The European Medicines Agency (EMA) updated the timeline for the IDMP DADI project on 24 May 2022.
But what exactly was this project about? Here is a short reminder: Its target is to replace the current electronic application form with a web-based form that uses data from the SPOR database and exports it as an application form PDF. In the initial release, planned for October 2022, the scope will, first, allow conversion of the current interactive PDF format eAF to the new web-based format. Future releases will progressively oust free-fillable data fields, replacing them with structured ones. Additionally, the web forms will introduce the mandatory use of Organization Management Service (OMS) for all procedure types, an innovation for non-Centralized procedures.
The updated timeline contains the following modifications:
- The limited User Acceptance Testing (UAT) phase was prolonged to the third quarter of 2022:
- Currently, the variations form for Human Medicinal Products is undergoing closed User Acceptance Testing (UAT) with members of the DADI Subject Matter Expert Group, which is expected to conclude in August 2022. The external UAT has been rescheduled from Q2 2022 to September 2022.
- Afterward, there will be external User Acceptance Testing involving a larger group of still limited testers representing heterogeneous stakeholders.

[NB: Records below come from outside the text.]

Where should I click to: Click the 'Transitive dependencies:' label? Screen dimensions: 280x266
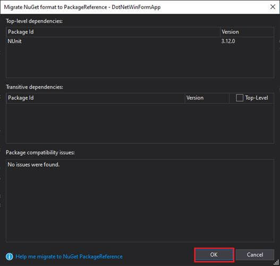(35, 87)
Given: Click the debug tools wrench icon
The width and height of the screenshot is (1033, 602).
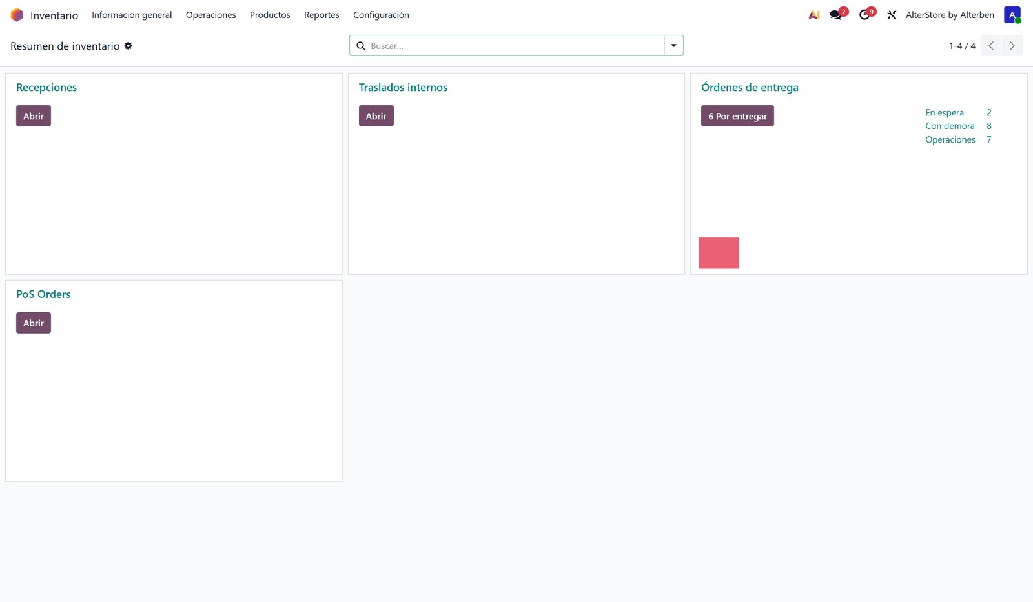Looking at the screenshot, I should [892, 15].
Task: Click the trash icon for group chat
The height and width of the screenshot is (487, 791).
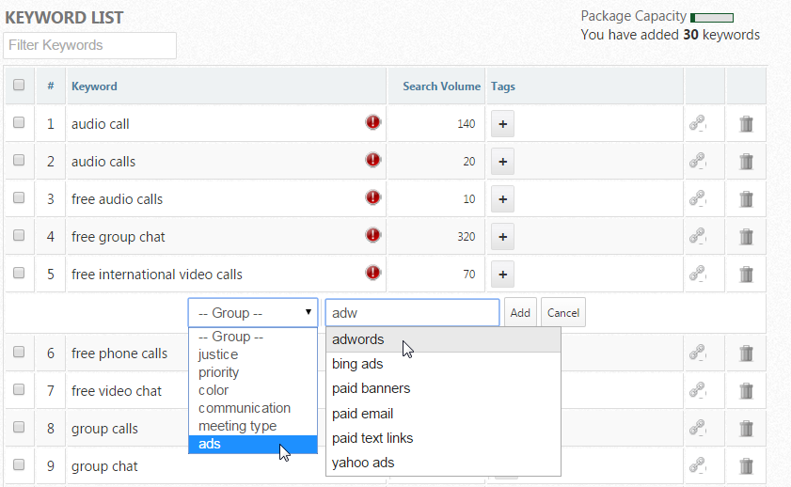Action: [x=746, y=465]
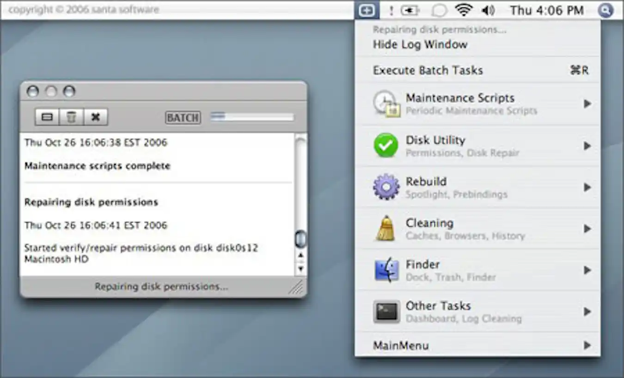Select the purple Rebuild gear icon
624x378 pixels.
point(386,187)
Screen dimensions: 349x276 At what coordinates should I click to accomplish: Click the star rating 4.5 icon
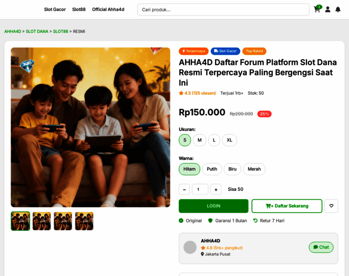point(181,93)
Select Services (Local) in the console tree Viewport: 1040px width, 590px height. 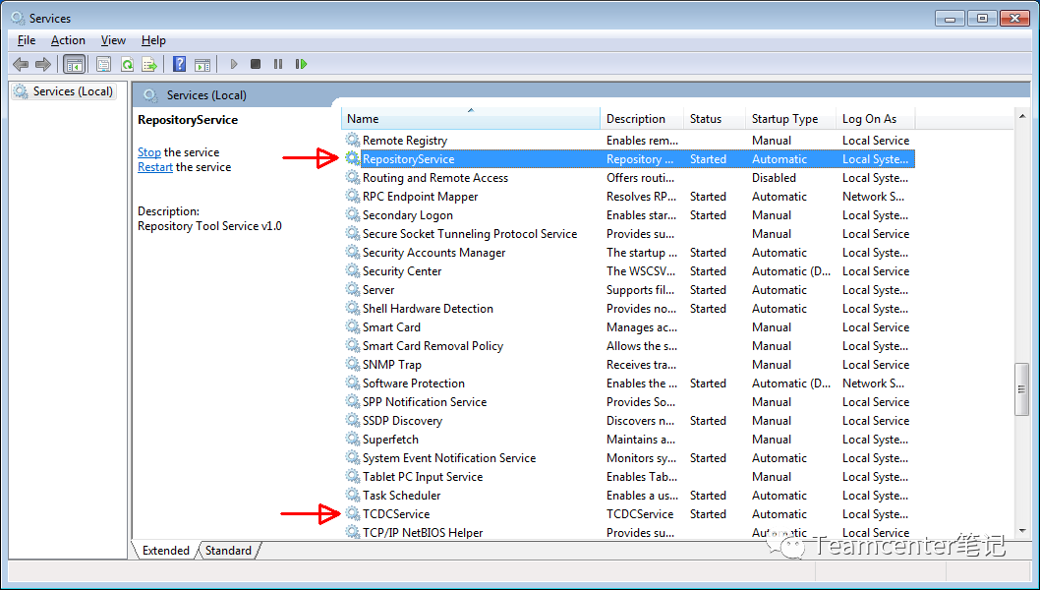coord(73,91)
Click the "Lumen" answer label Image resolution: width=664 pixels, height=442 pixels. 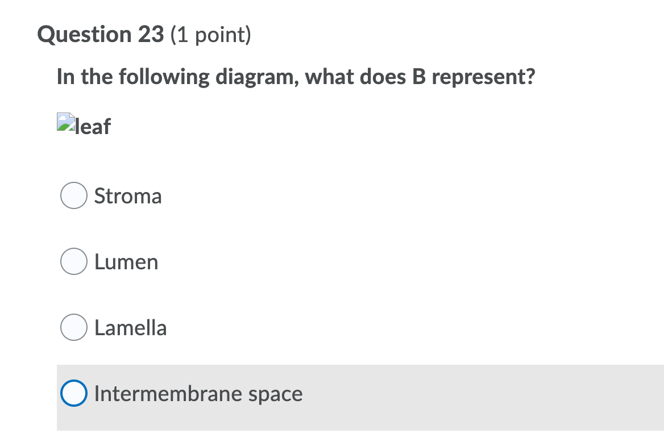(126, 262)
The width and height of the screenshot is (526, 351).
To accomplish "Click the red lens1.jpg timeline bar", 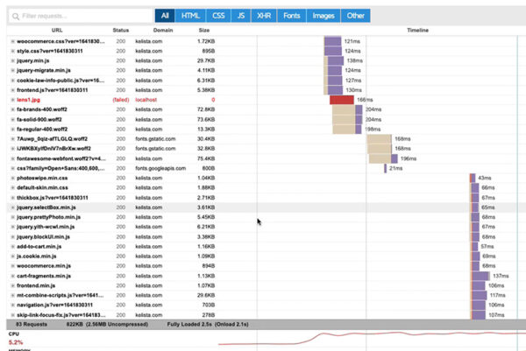I will coord(341,100).
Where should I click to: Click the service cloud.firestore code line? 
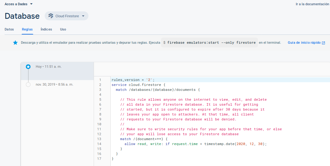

The product team has rescheduled the external UAT from Q2 2022 to September 2022. More information about the UAT organization is to be published in June.
The goal of the UAT is to guarantee the quality of the system, not to provide early access for an unlimited quantity of users.
- The data cleansing timeline has been deleted since it is not considered a precondition.
- The date for launch is still set to October 2022, and for mandatory use in April 2023, too. The target release dates, therefore, remain unmodified.